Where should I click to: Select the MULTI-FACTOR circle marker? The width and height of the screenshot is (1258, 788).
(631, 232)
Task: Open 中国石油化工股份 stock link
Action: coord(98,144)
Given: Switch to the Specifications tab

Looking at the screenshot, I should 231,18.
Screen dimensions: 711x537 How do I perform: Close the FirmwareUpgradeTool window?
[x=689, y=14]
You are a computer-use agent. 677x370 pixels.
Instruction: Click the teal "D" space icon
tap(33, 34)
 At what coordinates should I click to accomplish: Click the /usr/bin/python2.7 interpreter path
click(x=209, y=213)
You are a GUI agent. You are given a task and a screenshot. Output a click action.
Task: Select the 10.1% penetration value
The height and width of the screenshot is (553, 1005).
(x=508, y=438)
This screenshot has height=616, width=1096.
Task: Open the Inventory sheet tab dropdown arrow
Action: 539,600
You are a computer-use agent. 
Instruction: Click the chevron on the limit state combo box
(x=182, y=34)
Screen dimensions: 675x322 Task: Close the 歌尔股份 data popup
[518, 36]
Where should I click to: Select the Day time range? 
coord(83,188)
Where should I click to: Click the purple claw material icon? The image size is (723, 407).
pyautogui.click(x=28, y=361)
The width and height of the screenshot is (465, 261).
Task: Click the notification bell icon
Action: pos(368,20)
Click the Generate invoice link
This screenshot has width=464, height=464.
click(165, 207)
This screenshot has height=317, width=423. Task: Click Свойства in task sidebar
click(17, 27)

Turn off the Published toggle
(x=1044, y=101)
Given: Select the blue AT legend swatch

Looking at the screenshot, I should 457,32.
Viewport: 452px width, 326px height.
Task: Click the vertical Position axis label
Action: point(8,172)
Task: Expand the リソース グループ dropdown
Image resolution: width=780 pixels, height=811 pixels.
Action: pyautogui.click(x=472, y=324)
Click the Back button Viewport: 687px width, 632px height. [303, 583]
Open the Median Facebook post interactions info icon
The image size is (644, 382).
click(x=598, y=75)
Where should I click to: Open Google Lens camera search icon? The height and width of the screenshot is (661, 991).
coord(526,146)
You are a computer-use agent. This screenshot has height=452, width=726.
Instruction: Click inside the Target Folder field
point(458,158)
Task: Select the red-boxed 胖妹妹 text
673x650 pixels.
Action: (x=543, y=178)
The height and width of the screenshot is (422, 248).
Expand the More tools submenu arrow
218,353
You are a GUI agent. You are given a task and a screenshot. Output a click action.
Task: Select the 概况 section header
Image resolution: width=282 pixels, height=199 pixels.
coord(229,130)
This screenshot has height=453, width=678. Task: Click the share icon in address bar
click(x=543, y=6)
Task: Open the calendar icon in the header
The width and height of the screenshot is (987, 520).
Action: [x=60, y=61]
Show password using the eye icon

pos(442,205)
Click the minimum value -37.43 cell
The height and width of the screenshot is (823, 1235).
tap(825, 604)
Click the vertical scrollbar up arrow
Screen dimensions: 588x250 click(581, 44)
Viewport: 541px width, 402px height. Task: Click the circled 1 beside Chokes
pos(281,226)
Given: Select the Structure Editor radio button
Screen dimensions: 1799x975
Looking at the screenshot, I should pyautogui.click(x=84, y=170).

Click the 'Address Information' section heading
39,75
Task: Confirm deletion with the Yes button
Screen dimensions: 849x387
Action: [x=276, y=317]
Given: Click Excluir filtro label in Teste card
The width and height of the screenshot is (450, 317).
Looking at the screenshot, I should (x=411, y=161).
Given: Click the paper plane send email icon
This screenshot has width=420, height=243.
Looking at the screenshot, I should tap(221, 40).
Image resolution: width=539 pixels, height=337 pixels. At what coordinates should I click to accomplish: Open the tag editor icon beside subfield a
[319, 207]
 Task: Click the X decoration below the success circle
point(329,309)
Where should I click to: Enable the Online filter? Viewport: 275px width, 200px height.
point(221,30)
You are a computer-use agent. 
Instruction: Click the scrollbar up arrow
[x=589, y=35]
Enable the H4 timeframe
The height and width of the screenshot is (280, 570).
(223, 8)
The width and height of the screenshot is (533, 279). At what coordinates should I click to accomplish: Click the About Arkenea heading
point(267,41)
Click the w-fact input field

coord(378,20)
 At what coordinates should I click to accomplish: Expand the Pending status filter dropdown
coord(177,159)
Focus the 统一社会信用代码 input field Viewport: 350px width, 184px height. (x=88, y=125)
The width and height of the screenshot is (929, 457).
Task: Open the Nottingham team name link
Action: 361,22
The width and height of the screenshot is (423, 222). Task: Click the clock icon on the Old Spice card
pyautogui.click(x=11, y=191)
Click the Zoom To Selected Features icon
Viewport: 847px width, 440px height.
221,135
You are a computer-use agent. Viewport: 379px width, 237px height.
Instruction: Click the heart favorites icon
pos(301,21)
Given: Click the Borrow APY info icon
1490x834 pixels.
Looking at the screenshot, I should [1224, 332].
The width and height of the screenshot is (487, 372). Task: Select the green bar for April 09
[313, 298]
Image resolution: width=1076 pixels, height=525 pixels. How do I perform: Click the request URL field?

--

ASSIGNMENT:
Every entry must be repeated exactly; none may be skipped.

TASK RESULT:
Where should I click to: Select the MULTI-FACTOR circle marker? The width and height of the screenshot is (1258, 788).
(631, 232)
Task: Open 中国石油化工股份 stock link
Action: coord(98,144)
Given: Switch to the Specifications tab

Looking at the screenshot, I should 231,18.
Screen dimensions: 711x537 How do I perform: Close the FirmwareUpgradeTool window?
[x=689, y=14]
You are a computer-use agent. 677x370 pixels.
Instruction: Click the teal "D" space icon
tap(33, 34)
 At what coordinates should I click to accomplish: Click the /usr/bin/python2.7 interpreter path
click(x=209, y=213)
You are a GUI agent. You are given a task and a screenshot. Output a click action.
Task: Select the 10.1% penetration value
The height and width of the screenshot is (553, 1005).
(x=508, y=438)
This screenshot has height=616, width=1096.
Task: Open the Inventory sheet tab dropdown arrow
Action: 539,600
You are a computer-use agent. 
Instruction: Click the chevron on the limit state combo box
(x=182, y=34)
Screen dimensions: 675x322 Task: Close the 歌尔股份 data popup
[518, 36]
Where should I click to: Select the Day time range? 
coord(83,188)
Where should I click to: Click the purple claw material icon? The image size is (723, 407).
pyautogui.click(x=28, y=361)
The width and height of the screenshot is (465, 261).
Task: Click the notification bell icon
Action: pos(368,20)
Click the Generate invoice link
This screenshot has width=464, height=464.
click(165, 207)
This screenshot has height=317, width=423. Task: Click Свойства in task sidebar
click(17, 27)

Turn off the Published toggle
(x=1044, y=101)
Given: Select the blue AT legend swatch

Looking at the screenshot, I should 457,32.
Viewport: 452px width, 326px height.
Task: Click the vertical Position axis label
Action: point(8,172)
Task: Expand the リソース グループ dropdown
Image resolution: width=780 pixels, height=811 pixels.
Action: pyautogui.click(x=472, y=324)
Click the Back button Viewport: 687px width, 632px height. [303, 583]
Open the Median Facebook post interactions info icon
The image size is (644, 382).
click(x=598, y=75)
Where should I click to: Open Google Lens camera search icon? The height and width of the screenshot is (661, 991).
coord(526,146)
You are a computer-use agent. This screenshot has height=452, width=726.
Instruction: Click inside the Target Folder field
point(458,158)
Task: Select the red-boxed 胖妹妹 text
673x650 pixels.
Action: (x=543, y=178)
The height and width of the screenshot is (422, 248).
Expand the More tools submenu arrow
218,353
You are a GUI agent. You are given a task and a screenshot. Output a click action.
Task: Select the 概况 section header
Image resolution: width=282 pixels, height=199 pixels.
coord(229,130)
This screenshot has height=453, width=678. Task: Click the share icon in address bar
click(x=543, y=6)
Task: Open the calendar icon in the header
The width and height of the screenshot is (987, 520).
Action: [x=60, y=61]
Show password using the eye icon

pos(442,205)
Click the minimum value -37.43 cell
The height and width of the screenshot is (823, 1235).
tap(825, 604)
Click the vertical scrollbar up arrow
Screen dimensions: 588x250 click(581, 44)
Viewport: 541px width, 402px height. Task: Click the circled 1 beside Chokes
pos(281,226)
Given: Select the Structure Editor radio button
Screen dimensions: 1799x975
Looking at the screenshot, I should pyautogui.click(x=84, y=170).

Click the 'Address Information' section heading
39,75
Task: Confirm deletion with the Yes button
Screen dimensions: 849x387
Action: [x=276, y=317]
Given: Click Excluir filtro label in Teste card
The width and height of the screenshot is (450, 317).
Looking at the screenshot, I should (x=411, y=161).
Given: Click the paper plane send email icon
This screenshot has width=420, height=243.
Looking at the screenshot, I should tap(221, 40).
Image resolution: width=539 pixels, height=337 pixels. At what coordinates should I click to accomplish: Open the tag editor icon beside subfield a
[319, 207]
 Task: Click the X decoration below the success circle
point(329,309)
Where should I click to: Enable the Online filter? Viewport: 275px width, 200px height.
point(221,30)
You are a computer-use agent. 
Instruction: Click the scrollbar up arrow
[x=589, y=35]
Enable the H4 timeframe
The height and width of the screenshot is (280, 570).
(223, 8)
The width and height of the screenshot is (533, 279). At what coordinates should I click to accomplish: Click the About Arkenea heading
point(267,41)
Click the w-fact input field

coord(378,20)
 At what coordinates should I click to accomplish: Expand the Pending status filter dropdown
coord(177,159)
Focus the 统一社会信用代码 input field Viewport: 350px width, 184px height. (x=88, y=125)
The width and height of the screenshot is (929, 457).
Task: Open the Nottingham team name link
Action: 361,22
The width and height of the screenshot is (423, 222). Task: Click the clock icon on the Old Spice card
pyautogui.click(x=11, y=191)
Click the Zoom To Selected Features icon
Viewport: 847px width, 440px height.
221,135
You are a computer-use agent. Viewport: 379px width, 237px height.
Instruction: Click the heart favorites icon
pos(301,21)
Given: Click the Borrow APY info icon
1490x834 pixels.
Looking at the screenshot, I should [1224, 332].
The width and height of the screenshot is (487, 372). Task: Select the green bar for April 09
[313, 298]
Image resolution: width=1076 pixels, height=525 pixels. How do I perform: Click the request URL field?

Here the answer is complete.